▶ **Data provided**:
══════════════════════════════
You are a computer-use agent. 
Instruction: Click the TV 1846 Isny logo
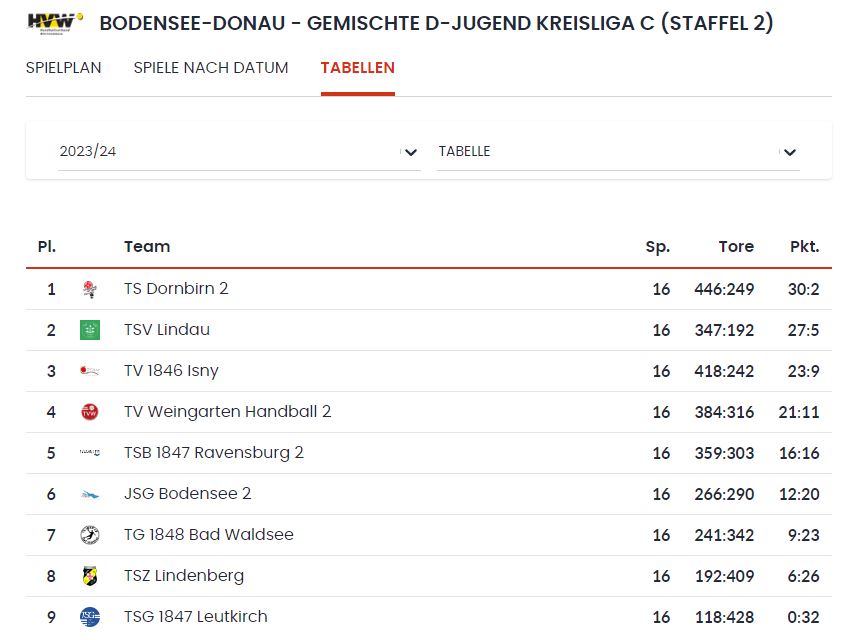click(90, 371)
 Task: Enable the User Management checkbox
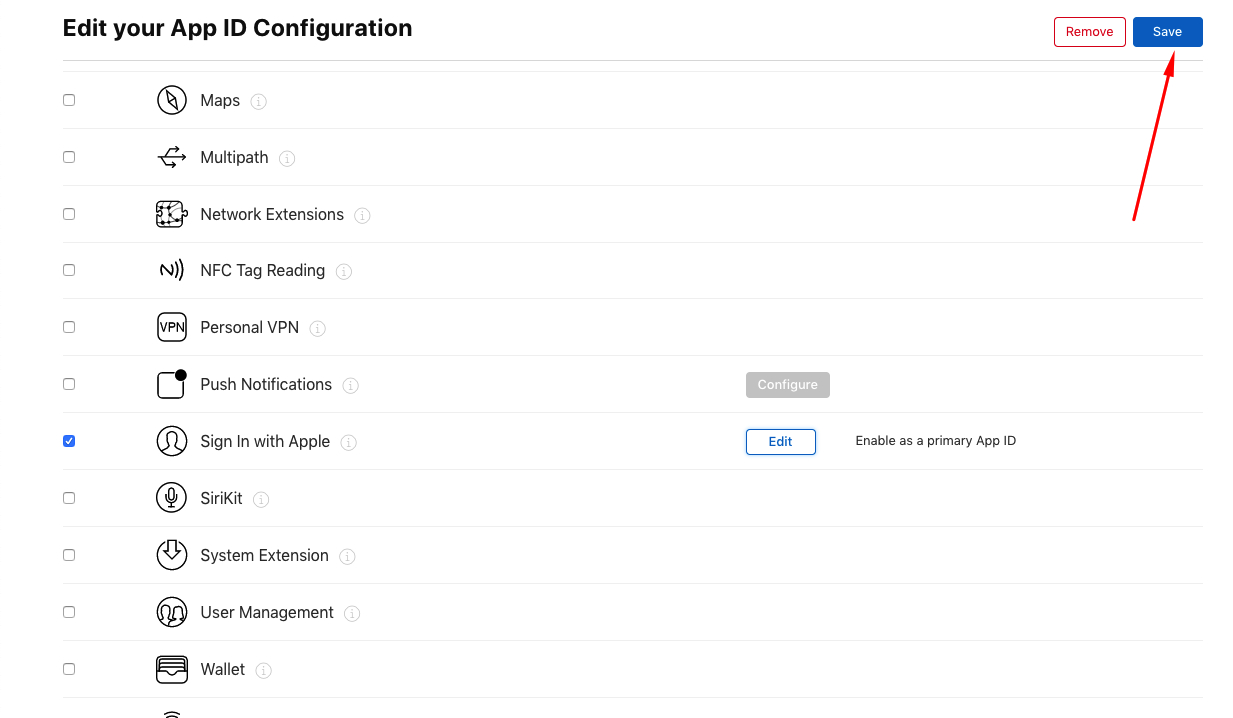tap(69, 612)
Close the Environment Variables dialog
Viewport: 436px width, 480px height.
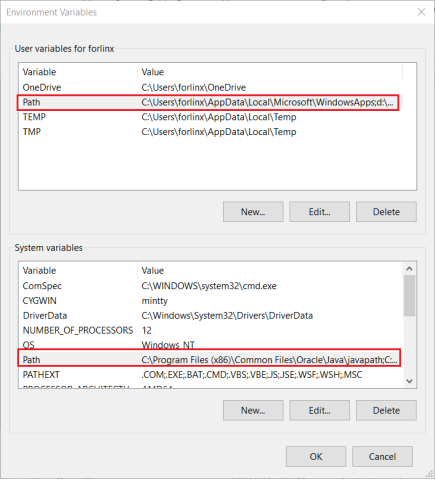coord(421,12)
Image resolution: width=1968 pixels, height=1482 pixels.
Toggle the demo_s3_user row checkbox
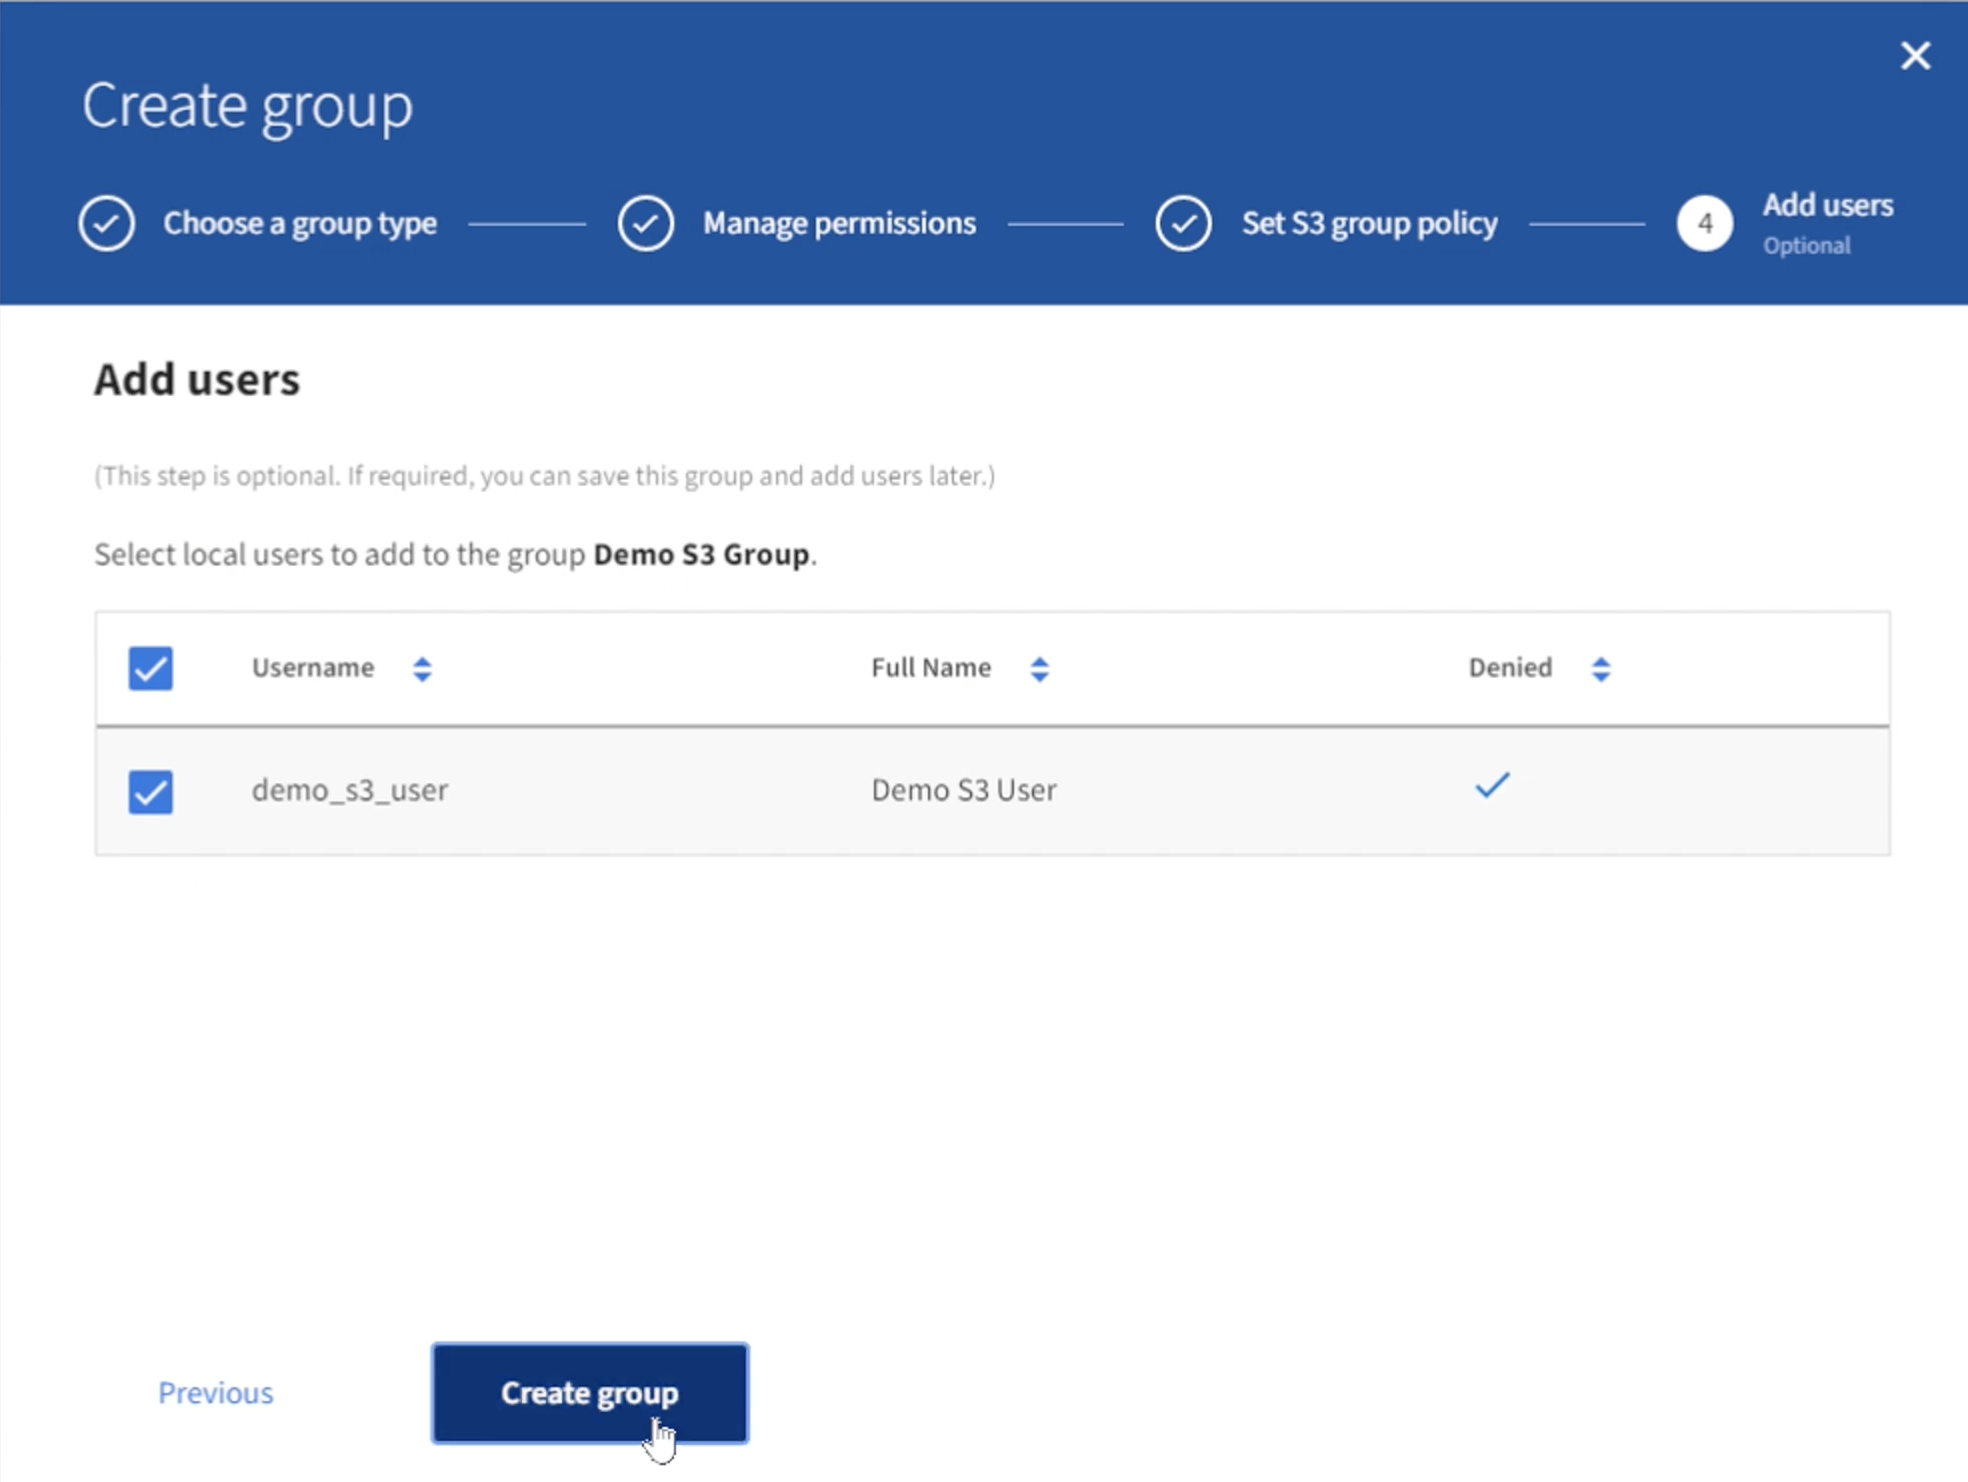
══════════════════════════════
Repeat all of the rows above word for word, and leave the pictures out of your answer.

You are a computer-use agent. 
Instruction: Click the TV 1846 Isny logo
click(90, 371)
 Task: Enable the User Management checkbox
tap(69, 612)
Close the Environment Variables dialog
Viewport: 436px width, 480px height.
coord(421,12)
Image resolution: width=1968 pixels, height=1482 pixels.
Toggle the demo_s3_user row checkbox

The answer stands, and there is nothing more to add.